I’ve heard recently that there is a counterfeit problem in Okaloosa County right now and as I was telling
the Island King he laughed and asked if I’d ever heard about his foray into the
counterfeiting world.
We’ve been together a long time and I’ve heard a lot of
stories but never anything close to counterfeiting so of course I wanted to
hear this story.
He was working at his grandfather’s radio station when he
was 18 and they got a brand new Xerox machine, which promptly became the Island
King’s favorite new “toy”.
He said he and his buddy copied everything in sight and that
included a $1 bill.
He said that after he copied the bill they thought it looked
pretty good so he got out some colored pencils and shaded it a little and then
thought it looked really good.
So he did the same thing with a $20 and was just as pleased
with the results.
They ran a couple of sheets of $20s and then crumpled and
roughed them up, trying to make them feel more like money and less like copy
paper.
When they finished he said it actually looked and felt
pretty good.
At this point in the story I had to stop him to ask if he
really planned on trying to spend this Xerox copy money.
The man has his flaws but even though he was a teenager, I
just couldn’t fathom him actually passing a counterfeit bill.
He got a sheepish look on his face and said that he and his
buddy knew the bills wouldn’t fly in a store but got the idea that they could
go to a strip joint, get a $20 lap dance and leave immediately.
It’s dark in those places and they figured they could slip
the dancer the bill and she wouldn’t notice.

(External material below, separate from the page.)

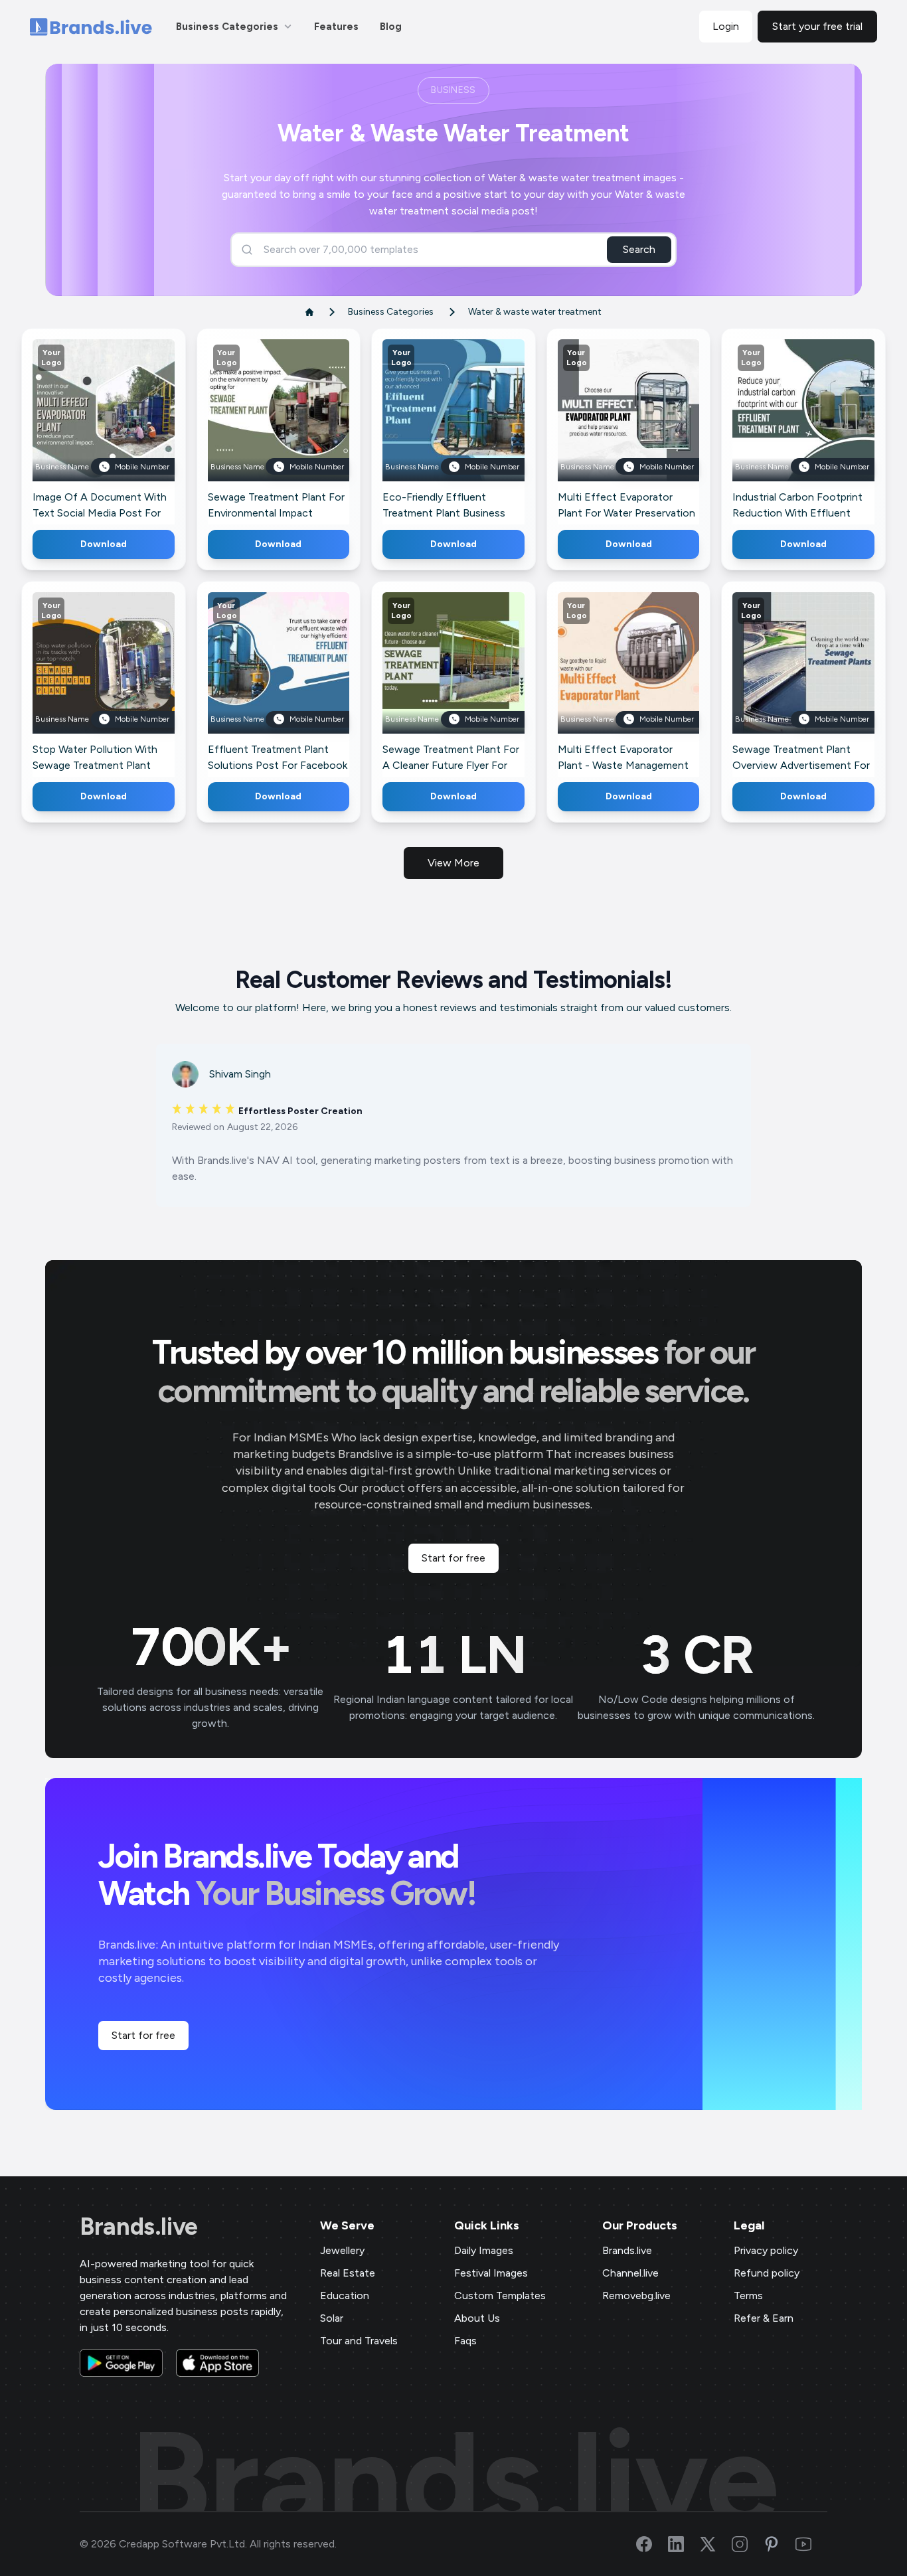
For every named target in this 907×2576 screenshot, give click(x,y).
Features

The plan was not to push their luck so they would go to all
the strip joints in town, get one lap dance each and then be gone before the
dancers noticed.
It took five minutes for me to stop laughing.

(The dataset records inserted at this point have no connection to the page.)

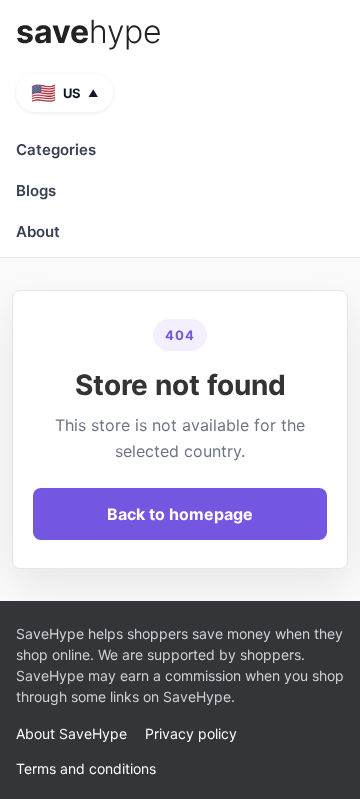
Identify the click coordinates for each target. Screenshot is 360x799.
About (38, 231)
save (89, 32)
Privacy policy (191, 733)
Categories (56, 149)
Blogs (36, 190)
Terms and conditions (86, 768)
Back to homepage (180, 514)
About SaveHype (71, 733)
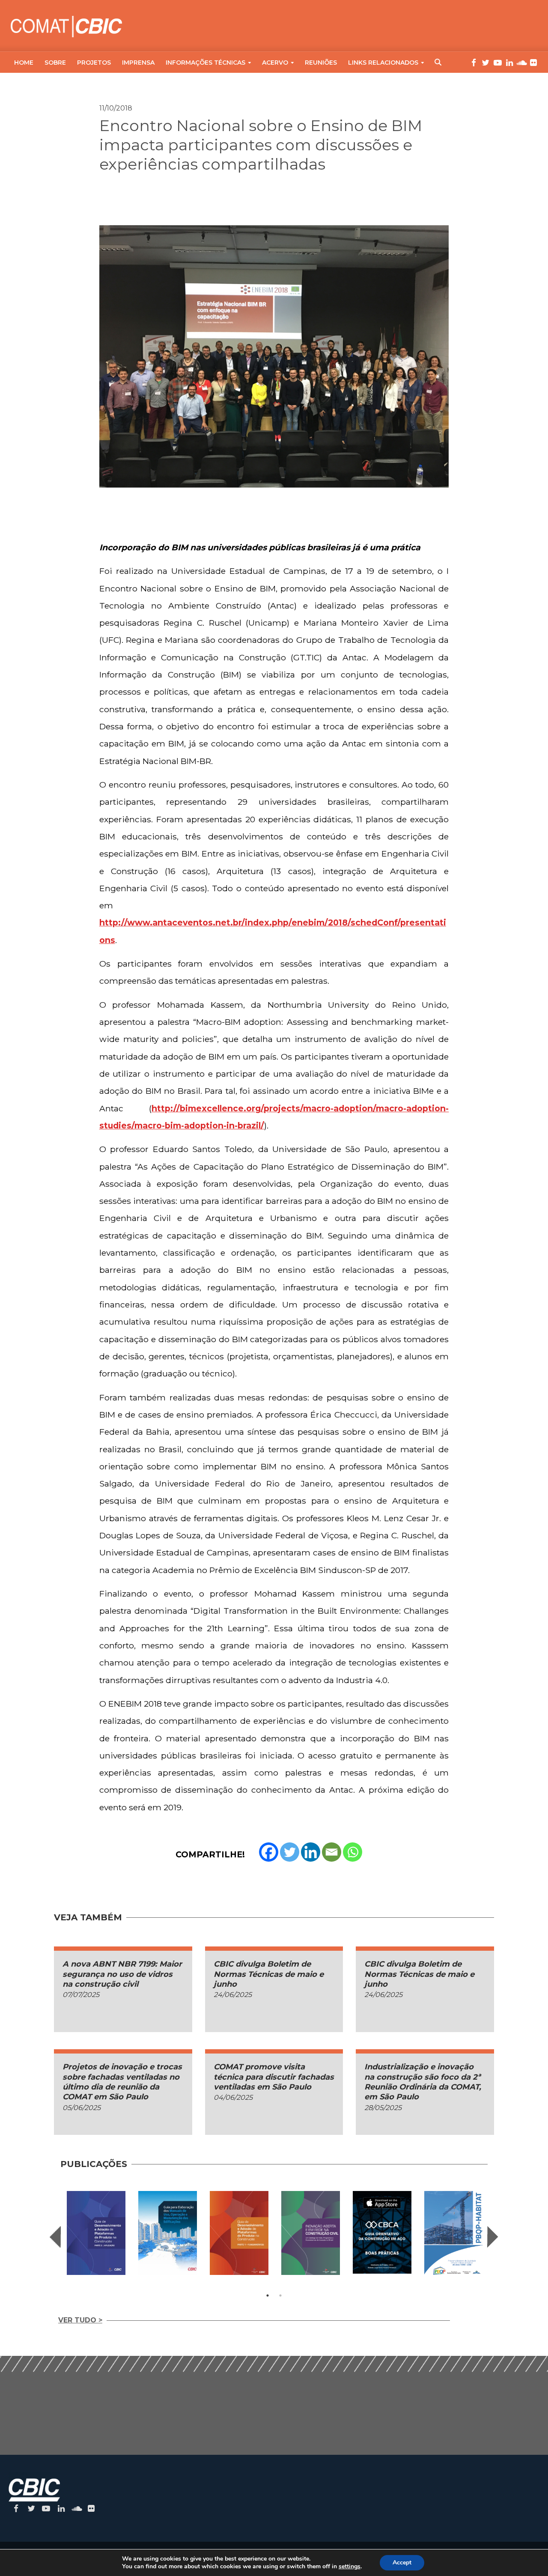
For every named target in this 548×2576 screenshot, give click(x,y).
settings (349, 2566)
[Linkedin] (310, 1852)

That is such a good mix of typical teenage boy and the man
that he is today that I could actually see an 18 year old him, drooling over
the idea of lap dances in exchange for copy paper.
Once I stopped laughing I asked him if he did it and he said
that he thought about it for about half an hour and then decided that a copy
paper lap dance was not worth spending years in a federal penitentiary so no,
he didn’t do it.
I asked if he saved one of those “great replicas” he made
and he said “Hell no! As soon as I decided I didn’t want to go to prison, me
and my buddy took them out back and burned them in a barrel.”
I really am glad he made the right decision - Bless his heart.